- **Work to do**
Format the data below as a JSON list of strings, one string per line, starting with the line that contains "Task: Click the black Routh Aso button" and ending with the line that contains "click(1037, 139)". Include both of those lines and skip any blank lines.

- **Source records**

%%

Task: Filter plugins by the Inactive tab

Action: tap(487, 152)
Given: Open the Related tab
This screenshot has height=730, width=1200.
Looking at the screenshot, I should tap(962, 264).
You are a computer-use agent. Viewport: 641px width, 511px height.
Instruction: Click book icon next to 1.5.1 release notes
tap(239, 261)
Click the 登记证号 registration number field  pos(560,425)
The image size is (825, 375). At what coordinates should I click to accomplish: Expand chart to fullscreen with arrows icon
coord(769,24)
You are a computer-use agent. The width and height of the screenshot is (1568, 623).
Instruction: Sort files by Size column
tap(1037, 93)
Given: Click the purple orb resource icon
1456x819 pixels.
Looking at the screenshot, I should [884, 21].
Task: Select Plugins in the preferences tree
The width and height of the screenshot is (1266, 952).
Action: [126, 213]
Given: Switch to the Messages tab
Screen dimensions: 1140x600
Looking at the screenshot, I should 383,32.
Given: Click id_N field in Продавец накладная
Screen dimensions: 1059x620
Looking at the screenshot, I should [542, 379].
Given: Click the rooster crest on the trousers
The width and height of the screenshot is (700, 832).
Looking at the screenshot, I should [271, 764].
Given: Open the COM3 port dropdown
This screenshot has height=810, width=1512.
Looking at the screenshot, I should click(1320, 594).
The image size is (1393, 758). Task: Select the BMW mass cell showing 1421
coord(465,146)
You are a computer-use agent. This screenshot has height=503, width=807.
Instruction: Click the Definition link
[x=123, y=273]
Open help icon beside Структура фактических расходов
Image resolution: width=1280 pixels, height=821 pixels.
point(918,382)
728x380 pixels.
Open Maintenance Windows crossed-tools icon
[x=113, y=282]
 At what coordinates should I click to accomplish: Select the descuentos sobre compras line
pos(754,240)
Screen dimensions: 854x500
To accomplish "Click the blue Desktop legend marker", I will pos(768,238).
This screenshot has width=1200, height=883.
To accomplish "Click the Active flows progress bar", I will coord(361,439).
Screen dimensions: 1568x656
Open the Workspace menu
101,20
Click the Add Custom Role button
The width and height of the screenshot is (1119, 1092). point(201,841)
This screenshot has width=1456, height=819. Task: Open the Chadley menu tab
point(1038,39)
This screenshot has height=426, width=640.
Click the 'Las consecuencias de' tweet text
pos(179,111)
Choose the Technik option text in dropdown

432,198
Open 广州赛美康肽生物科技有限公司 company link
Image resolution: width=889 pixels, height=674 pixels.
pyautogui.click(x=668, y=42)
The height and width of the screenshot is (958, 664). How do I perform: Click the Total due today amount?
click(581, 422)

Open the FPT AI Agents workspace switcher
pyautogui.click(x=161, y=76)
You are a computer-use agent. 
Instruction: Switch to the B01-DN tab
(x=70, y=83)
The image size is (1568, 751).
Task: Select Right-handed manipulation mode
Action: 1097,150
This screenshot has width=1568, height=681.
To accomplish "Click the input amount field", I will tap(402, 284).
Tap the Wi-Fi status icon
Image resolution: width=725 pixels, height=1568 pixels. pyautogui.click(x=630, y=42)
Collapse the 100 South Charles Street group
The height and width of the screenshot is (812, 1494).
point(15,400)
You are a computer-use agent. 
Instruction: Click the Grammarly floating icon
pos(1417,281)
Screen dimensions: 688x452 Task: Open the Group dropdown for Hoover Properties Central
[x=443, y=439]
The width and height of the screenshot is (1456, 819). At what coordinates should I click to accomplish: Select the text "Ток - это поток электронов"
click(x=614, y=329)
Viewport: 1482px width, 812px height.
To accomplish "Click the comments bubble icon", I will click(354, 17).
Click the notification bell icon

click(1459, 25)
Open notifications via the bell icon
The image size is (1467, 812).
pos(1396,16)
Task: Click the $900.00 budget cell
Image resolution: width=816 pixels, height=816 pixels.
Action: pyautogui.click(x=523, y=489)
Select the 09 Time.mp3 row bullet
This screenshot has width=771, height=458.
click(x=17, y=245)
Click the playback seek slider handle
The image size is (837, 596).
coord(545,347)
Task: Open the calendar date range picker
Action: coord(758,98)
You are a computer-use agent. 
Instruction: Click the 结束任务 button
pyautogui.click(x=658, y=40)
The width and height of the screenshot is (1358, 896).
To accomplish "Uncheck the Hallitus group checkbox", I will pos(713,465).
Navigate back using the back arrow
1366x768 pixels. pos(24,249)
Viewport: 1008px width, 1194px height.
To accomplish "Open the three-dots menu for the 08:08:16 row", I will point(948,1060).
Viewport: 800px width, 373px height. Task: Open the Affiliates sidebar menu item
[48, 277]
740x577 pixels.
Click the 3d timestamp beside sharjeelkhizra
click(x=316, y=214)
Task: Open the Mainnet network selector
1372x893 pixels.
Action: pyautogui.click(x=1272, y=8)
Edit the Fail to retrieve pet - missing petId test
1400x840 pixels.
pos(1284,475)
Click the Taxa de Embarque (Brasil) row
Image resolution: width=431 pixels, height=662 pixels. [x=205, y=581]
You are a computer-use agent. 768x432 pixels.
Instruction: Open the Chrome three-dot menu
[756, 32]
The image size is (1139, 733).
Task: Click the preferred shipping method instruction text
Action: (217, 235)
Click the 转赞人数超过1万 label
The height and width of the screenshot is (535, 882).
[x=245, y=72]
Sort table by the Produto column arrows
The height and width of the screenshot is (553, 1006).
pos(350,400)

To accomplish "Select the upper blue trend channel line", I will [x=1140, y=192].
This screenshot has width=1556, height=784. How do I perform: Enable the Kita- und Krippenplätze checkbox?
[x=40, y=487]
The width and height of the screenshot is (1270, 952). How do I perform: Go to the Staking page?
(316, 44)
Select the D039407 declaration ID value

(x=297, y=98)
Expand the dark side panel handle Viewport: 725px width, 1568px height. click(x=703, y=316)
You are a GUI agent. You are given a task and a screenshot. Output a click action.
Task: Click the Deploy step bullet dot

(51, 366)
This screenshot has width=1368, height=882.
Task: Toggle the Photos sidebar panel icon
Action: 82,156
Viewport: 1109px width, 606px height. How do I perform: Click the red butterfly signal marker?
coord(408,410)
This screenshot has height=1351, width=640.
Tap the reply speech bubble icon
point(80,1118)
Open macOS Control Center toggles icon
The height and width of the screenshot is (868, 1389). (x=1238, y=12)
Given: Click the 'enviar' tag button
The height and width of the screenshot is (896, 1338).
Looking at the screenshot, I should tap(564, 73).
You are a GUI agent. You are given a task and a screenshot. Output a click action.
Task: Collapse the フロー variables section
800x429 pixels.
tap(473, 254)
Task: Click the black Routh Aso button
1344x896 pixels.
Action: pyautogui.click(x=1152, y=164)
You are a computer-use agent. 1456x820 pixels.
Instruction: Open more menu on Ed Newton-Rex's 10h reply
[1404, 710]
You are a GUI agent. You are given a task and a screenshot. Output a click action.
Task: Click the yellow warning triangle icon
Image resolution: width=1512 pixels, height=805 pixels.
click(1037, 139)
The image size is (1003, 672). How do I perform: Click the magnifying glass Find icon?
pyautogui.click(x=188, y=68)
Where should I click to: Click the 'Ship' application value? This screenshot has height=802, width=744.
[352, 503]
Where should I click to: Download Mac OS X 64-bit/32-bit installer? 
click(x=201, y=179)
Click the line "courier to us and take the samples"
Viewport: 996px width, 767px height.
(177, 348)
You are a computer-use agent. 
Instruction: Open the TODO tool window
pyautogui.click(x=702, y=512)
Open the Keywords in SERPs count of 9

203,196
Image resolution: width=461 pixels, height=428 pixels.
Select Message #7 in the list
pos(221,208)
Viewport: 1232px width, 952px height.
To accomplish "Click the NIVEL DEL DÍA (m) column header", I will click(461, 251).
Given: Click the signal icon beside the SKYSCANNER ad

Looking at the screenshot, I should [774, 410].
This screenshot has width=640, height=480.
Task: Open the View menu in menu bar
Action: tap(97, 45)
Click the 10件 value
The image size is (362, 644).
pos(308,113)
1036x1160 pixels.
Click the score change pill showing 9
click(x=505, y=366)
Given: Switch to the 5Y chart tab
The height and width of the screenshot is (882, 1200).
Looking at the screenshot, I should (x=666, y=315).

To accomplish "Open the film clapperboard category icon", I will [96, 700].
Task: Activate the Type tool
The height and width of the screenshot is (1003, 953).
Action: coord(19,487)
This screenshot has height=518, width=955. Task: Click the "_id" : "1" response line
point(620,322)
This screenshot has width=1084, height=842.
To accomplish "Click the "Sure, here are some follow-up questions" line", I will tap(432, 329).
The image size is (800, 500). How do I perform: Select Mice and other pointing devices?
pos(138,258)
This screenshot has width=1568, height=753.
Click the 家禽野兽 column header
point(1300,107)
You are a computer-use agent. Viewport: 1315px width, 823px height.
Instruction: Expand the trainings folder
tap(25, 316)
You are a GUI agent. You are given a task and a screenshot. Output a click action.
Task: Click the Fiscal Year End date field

%%

- **Solution to this problem**
[
  "Task: Click the black Routh Aso button",
  "1344x896 pixels.",
  "Action: pyautogui.click(x=1152, y=164)",
  "You are a computer-use agent. 1456x820 pixels.",
  "Instruction: Open more menu on Ed Newton-Rex's 10h reply",
  "[1404, 710]",
  "You are a GUI agent. You are given a task and a screenshot. Output a click action.",
  "Task: Click the yellow warning triangle icon",
  "Image resolution: width=1512 pixels, height=805 pixels.",
  "click(1037, 139)"
]